Wu Yue, Zhang Xinyuan, Ma Zhe, Hong Weida, You Chunyu, Zhu Hong, Zong Yang, Hu Yuhang, Xu Borui, Huang Gaoshan, Di Zengfeng, Mei Yongfeng
Department of Materials Science & International Institute of Intelligent Nanorobots and Nanosystems, State Key Laboratory of Surface Physics, Fudan University, Shanghai 200438, People's Republic of China.
Yiwu Research Institute of Fudan University, Yiwu 322000, Zhejiang, People's Republic of China.
ACS Nano. 2025 Jan 14;19(1):331-344. doi: 10.1021/acsnano.4c07589. Epub 2025 Jan 3.

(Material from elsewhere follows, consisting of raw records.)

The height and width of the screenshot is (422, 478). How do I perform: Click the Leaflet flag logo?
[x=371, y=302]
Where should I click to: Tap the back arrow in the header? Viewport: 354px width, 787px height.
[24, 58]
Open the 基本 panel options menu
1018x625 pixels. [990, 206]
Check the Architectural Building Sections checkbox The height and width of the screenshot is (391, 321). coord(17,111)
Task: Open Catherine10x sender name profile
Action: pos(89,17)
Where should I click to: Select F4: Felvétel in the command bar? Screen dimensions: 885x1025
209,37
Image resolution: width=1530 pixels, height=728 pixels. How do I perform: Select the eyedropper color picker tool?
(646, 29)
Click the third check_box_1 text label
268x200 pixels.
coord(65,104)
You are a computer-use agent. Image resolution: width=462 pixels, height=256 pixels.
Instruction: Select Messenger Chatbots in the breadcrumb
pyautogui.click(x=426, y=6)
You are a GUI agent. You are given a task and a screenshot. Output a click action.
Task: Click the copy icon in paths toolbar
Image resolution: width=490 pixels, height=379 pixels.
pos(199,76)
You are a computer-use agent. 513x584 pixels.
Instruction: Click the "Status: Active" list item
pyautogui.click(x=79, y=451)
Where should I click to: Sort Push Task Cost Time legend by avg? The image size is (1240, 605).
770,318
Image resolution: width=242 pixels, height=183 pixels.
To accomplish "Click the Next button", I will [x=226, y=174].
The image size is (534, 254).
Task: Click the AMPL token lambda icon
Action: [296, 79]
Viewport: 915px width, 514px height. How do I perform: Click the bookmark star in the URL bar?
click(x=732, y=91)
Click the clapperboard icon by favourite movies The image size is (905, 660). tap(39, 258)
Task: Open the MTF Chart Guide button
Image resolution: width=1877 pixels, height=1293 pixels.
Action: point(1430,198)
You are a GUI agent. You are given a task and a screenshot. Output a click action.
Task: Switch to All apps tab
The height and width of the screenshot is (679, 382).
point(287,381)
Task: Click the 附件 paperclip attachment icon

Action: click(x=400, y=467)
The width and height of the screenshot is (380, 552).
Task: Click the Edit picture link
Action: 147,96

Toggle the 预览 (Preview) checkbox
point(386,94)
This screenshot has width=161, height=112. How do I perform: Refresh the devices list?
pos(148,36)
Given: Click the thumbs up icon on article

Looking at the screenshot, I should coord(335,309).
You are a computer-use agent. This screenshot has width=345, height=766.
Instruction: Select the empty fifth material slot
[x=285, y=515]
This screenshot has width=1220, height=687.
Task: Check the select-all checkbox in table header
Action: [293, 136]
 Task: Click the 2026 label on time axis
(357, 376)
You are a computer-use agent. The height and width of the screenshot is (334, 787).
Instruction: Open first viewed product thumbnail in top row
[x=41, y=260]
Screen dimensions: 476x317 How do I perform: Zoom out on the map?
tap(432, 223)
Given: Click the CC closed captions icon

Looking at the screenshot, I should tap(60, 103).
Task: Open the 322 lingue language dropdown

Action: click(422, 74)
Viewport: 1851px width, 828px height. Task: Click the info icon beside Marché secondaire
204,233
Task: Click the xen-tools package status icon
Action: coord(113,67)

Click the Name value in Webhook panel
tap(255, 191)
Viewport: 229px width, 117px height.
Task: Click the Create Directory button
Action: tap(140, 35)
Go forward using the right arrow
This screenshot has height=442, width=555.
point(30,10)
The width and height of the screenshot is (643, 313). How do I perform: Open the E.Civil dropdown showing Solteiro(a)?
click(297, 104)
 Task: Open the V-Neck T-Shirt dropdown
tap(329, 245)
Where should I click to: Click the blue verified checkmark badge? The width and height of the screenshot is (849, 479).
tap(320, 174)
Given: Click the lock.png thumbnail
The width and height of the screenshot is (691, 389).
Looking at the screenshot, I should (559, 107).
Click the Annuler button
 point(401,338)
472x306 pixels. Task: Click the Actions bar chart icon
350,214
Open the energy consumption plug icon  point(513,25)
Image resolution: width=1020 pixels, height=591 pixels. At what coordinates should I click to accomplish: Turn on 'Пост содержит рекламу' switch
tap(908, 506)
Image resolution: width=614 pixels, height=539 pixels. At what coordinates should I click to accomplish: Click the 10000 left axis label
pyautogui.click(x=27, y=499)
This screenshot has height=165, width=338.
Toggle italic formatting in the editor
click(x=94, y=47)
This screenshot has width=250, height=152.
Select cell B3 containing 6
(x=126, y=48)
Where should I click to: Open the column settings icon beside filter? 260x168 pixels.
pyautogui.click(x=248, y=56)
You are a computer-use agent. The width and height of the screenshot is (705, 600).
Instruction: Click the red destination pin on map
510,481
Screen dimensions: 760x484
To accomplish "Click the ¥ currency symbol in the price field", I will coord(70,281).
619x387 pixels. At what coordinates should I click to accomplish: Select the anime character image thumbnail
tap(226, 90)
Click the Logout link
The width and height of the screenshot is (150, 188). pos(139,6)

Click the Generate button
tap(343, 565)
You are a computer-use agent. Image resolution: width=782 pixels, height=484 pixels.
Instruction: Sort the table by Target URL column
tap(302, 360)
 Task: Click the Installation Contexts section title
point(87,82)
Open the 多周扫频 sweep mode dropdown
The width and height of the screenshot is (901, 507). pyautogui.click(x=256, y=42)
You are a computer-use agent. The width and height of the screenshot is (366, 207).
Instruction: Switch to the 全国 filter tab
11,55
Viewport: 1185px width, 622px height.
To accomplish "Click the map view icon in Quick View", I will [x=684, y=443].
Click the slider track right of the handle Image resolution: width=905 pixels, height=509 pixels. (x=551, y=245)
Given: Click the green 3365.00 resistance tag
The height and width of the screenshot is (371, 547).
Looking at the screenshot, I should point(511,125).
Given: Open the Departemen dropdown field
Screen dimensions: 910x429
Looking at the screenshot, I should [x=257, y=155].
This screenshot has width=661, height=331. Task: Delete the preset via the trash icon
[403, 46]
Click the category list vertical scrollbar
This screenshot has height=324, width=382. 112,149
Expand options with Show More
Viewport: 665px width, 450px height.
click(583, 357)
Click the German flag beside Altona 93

Freestanding nanomembranes fabricated by lift-off technology have been widely utilized in microelectromechanical systems, soft electronics, and microrobotics. However, a conventional chemical etching strategy to eliminate nanomembrane adhesion often restricts material choice and compromises quality. Herein, we propose a nanomembrane-on-graphene strategy that leverages the weak van der Waals adhesion on graphene to achieve scalable and controllable release and 3D construction of nanomembranes. This fragile adhesion allows for precise delamination under stimulations, such as surface tension, thermal treatment, and mechanical bending. This strategy is compatible with various inorganic materials, including oxides, semiconductors, and metals, and allows for precise control of rolling and folding into 3D microstructures. Demonstrations include tubular microrobots with diverse locomotion and biodegradable nerve scaffolds based on facile delamination. Our nanomembrane-on-graphene strategy offers a versatile platform for the fabrication of functionalized microstructures.
通过剥离技术制造的独立纳米膜已广泛应用于微机电系统、柔性电子学和微型机器人技术。然而,传统的消除纳米膜附着力的化学蚀刻策略往往限制了材料的选择并影响了质量。在此,我们提出了一种石墨烯上纳米膜策略,该策略利用石墨烯上较弱的范德华力附着力来实现纳米膜的可扩展和可控释放以及三维构建。这种脆弱的附着力使得在诸如表面张力、热处理和机械弯曲等刺激下能够进行精确分层。该策略与各种无机材料兼容,包括氧化物、半导体和金属,并允许精确控制纳米膜卷绕和折叠成三维微结构。演示包括具有多种运动方式的管状微型机器人以及基于简便分层的可生物降解神经支架。我们的石墨烯上纳米膜策略为功能化微结构的制造提供了一个通用平台。